Records for the exercise section start

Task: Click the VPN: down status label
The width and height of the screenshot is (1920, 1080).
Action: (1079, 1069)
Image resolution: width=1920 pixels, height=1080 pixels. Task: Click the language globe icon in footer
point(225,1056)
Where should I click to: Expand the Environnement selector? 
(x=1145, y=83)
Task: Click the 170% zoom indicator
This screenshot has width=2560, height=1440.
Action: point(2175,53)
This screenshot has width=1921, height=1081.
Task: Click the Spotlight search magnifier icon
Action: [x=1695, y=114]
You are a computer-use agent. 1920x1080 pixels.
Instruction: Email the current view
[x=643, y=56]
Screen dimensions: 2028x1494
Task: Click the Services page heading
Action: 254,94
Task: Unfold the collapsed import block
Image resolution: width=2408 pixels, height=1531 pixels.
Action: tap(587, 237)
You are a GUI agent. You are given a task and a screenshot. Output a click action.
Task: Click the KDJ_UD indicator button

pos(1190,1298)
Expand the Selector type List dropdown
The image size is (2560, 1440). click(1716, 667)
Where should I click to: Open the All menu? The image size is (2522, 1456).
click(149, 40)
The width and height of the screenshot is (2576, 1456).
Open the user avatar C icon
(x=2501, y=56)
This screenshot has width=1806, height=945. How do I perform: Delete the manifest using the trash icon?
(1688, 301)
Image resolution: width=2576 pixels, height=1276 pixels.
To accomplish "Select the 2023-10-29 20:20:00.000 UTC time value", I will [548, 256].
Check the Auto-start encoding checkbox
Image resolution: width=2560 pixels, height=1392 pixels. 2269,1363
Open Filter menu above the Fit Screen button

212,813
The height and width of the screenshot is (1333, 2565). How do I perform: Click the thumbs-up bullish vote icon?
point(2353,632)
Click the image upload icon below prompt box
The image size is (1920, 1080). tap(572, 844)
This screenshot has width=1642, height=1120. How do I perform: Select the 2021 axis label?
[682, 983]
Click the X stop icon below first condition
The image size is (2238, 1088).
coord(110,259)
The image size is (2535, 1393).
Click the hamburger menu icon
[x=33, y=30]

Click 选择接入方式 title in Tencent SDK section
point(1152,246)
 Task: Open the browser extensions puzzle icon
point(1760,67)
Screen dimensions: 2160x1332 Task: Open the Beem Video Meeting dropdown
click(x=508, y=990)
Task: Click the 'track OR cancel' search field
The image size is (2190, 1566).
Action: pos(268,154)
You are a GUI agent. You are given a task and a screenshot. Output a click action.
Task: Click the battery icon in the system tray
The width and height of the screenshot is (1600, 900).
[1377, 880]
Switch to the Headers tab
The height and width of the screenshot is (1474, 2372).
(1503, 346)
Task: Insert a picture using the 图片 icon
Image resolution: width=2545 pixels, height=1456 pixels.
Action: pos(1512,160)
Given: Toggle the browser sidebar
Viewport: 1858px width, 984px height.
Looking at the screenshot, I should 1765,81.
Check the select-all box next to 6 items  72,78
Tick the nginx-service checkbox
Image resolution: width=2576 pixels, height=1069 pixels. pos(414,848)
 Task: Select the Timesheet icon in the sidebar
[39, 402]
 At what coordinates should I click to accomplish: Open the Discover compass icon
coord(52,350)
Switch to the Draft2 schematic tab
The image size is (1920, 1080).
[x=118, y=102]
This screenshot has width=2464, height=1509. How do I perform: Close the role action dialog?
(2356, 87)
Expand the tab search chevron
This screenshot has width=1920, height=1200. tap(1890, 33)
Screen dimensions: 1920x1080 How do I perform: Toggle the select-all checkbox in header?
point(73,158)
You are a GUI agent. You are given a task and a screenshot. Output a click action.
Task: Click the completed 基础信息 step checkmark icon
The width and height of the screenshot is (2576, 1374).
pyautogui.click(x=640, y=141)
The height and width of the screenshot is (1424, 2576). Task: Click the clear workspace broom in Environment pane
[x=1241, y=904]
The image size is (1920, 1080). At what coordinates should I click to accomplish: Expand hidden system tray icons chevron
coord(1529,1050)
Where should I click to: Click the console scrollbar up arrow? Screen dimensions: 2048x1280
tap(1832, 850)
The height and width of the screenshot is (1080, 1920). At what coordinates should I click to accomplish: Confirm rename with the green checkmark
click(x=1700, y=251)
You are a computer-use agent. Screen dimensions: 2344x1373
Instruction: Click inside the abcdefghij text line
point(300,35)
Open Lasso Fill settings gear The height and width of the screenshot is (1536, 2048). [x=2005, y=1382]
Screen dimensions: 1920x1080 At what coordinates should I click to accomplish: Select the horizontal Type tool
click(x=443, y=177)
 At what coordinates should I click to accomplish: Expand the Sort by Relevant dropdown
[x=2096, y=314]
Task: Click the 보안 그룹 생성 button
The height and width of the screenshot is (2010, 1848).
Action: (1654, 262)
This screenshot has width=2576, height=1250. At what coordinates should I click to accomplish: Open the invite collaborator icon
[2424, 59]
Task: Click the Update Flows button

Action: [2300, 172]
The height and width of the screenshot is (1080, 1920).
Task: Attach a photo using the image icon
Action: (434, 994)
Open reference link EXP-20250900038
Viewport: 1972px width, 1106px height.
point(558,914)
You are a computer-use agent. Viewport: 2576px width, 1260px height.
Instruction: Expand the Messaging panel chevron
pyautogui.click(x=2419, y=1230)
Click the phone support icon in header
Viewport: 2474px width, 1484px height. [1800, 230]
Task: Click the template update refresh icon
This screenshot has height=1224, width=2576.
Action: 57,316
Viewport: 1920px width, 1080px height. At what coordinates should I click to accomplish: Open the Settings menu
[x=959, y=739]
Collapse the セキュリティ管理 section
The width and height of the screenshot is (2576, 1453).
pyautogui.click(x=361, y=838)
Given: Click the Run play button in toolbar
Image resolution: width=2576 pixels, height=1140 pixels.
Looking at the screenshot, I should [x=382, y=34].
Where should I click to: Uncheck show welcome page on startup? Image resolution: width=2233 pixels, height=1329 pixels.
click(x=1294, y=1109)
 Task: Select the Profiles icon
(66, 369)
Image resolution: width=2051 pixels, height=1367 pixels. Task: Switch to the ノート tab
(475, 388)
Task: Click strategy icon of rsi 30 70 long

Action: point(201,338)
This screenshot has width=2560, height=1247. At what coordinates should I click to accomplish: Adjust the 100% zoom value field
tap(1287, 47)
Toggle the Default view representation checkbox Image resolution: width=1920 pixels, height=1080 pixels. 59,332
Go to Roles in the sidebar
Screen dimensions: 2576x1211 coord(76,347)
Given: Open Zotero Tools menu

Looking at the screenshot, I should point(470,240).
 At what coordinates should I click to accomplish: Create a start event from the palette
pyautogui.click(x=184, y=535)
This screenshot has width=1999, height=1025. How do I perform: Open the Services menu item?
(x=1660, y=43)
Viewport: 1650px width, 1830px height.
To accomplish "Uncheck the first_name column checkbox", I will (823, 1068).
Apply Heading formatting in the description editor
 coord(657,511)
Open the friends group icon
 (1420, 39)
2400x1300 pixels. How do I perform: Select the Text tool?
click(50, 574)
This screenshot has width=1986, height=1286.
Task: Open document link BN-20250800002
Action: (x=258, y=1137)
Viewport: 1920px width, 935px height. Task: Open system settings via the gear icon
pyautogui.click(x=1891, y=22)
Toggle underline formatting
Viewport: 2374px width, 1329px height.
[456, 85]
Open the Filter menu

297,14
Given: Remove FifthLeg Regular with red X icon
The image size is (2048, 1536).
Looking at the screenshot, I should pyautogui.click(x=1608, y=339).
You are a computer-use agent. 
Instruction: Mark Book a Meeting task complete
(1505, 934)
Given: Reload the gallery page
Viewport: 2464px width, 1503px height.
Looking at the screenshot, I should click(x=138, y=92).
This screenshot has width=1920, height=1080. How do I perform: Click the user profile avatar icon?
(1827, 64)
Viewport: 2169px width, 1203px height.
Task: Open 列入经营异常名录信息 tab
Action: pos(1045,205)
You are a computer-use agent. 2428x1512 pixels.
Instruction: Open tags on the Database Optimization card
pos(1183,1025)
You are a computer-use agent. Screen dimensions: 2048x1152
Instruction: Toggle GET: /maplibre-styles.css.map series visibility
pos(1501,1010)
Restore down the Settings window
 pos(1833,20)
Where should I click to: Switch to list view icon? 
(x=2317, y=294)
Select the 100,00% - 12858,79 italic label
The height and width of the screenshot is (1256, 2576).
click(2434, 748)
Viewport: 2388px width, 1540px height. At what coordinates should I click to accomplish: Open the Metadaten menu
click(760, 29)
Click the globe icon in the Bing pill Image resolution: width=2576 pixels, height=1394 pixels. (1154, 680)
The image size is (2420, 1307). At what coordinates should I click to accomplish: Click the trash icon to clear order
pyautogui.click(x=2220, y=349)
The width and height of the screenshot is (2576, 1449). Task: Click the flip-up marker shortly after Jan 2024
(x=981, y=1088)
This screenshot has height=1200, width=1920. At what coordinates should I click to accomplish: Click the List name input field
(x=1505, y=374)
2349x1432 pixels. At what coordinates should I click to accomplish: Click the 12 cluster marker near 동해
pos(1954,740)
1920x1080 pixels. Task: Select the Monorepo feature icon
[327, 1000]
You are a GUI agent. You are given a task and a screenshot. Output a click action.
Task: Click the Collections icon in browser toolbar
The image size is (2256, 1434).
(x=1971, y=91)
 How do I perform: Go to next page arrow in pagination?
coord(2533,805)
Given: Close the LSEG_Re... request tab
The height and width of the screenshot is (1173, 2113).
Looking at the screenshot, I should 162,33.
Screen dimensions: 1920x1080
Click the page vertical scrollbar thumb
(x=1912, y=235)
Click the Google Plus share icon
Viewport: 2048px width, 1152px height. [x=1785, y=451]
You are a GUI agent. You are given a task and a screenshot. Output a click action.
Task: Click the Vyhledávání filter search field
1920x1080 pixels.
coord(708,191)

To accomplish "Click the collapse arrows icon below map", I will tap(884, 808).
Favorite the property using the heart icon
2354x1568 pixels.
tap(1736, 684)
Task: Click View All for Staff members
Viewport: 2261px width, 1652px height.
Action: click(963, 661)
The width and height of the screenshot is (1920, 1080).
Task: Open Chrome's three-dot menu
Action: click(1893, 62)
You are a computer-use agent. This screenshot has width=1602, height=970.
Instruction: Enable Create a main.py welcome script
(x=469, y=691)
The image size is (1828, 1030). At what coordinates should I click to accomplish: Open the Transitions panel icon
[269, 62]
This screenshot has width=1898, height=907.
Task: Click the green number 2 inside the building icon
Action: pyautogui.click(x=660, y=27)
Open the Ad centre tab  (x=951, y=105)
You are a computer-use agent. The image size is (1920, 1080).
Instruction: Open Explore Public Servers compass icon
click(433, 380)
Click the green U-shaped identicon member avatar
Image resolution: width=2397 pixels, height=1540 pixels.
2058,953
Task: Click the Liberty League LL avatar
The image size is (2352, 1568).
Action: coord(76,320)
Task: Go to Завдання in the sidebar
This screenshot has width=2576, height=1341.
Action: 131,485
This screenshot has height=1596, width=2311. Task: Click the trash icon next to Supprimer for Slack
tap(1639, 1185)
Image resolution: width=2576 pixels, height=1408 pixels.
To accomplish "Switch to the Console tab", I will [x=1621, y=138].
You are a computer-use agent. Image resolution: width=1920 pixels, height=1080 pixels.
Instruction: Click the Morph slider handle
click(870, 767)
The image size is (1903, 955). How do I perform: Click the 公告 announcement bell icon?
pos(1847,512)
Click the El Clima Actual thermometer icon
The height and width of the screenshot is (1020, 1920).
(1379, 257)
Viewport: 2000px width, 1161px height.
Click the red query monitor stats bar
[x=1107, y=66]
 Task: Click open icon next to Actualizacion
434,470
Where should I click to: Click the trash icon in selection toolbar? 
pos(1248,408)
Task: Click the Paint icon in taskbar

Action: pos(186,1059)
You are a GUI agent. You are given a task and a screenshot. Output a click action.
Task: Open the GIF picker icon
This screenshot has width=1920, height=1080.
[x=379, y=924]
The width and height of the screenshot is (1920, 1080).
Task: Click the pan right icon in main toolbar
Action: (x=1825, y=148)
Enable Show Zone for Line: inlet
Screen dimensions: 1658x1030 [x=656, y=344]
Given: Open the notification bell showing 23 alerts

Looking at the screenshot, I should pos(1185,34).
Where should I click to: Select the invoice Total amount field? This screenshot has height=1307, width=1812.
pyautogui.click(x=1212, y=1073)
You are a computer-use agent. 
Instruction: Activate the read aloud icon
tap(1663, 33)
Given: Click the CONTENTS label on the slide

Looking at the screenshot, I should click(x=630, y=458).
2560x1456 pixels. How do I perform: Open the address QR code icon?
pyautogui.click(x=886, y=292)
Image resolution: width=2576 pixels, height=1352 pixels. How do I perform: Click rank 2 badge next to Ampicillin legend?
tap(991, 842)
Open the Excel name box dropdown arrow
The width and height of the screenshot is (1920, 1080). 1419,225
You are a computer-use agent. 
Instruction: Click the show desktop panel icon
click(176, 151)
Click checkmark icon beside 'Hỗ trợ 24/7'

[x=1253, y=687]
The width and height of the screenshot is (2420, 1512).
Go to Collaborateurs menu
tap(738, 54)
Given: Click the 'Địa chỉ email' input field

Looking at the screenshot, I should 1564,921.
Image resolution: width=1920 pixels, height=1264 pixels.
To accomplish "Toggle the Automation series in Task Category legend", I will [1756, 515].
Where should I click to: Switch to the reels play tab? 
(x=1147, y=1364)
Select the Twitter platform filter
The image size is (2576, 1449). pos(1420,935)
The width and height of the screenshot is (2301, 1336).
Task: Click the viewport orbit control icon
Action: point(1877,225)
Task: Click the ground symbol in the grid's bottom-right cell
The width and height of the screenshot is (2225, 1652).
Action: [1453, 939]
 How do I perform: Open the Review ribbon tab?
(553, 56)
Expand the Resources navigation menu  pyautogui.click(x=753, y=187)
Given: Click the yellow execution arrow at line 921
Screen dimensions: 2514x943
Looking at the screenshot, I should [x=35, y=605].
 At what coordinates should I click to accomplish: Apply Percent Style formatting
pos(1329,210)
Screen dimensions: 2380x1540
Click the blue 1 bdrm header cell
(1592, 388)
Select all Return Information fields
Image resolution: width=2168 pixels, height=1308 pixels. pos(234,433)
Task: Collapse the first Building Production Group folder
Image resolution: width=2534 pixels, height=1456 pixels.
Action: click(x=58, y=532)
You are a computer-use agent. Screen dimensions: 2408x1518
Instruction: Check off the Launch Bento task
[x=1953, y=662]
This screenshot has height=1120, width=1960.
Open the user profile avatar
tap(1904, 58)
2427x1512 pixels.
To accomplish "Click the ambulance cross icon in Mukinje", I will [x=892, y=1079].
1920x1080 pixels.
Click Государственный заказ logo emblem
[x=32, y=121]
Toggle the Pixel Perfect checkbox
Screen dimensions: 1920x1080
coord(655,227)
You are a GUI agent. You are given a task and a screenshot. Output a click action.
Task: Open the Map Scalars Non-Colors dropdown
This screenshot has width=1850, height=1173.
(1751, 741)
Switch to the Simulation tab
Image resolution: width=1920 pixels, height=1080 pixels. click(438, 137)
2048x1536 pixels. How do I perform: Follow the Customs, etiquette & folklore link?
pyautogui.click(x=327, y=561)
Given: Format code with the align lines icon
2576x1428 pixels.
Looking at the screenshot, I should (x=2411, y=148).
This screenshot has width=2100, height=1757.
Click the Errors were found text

Records for the exercise section end

_Work order:_ Look through the listing, and copy each line that contains the word "computer".

_Task answer:_
You are a computer-use agent. 1920x1080 pixels.
You are a computer-use agent. Screen dimensions: 2344x1373
You are a computer-use agent. Viewport: 2576px width, 1260px height.
You are a computer-use agent. 
You are a computer-use agent. 2428x1512 pixels.
You are a computer-use agent. Screen dimensions: 2048x1152
You are a computer-use agent. This screenshot has width=1602, height=970.
You are a computer-use agent. The image size is (1920, 1080).
You are a computer-use agent. Image resolution: width=1920 pixels, height=1080 pixels.
You are a computer-use agent. 
You are a computer-use agent. 
You are a computer-use agent. Screen dimensions: 2408x1518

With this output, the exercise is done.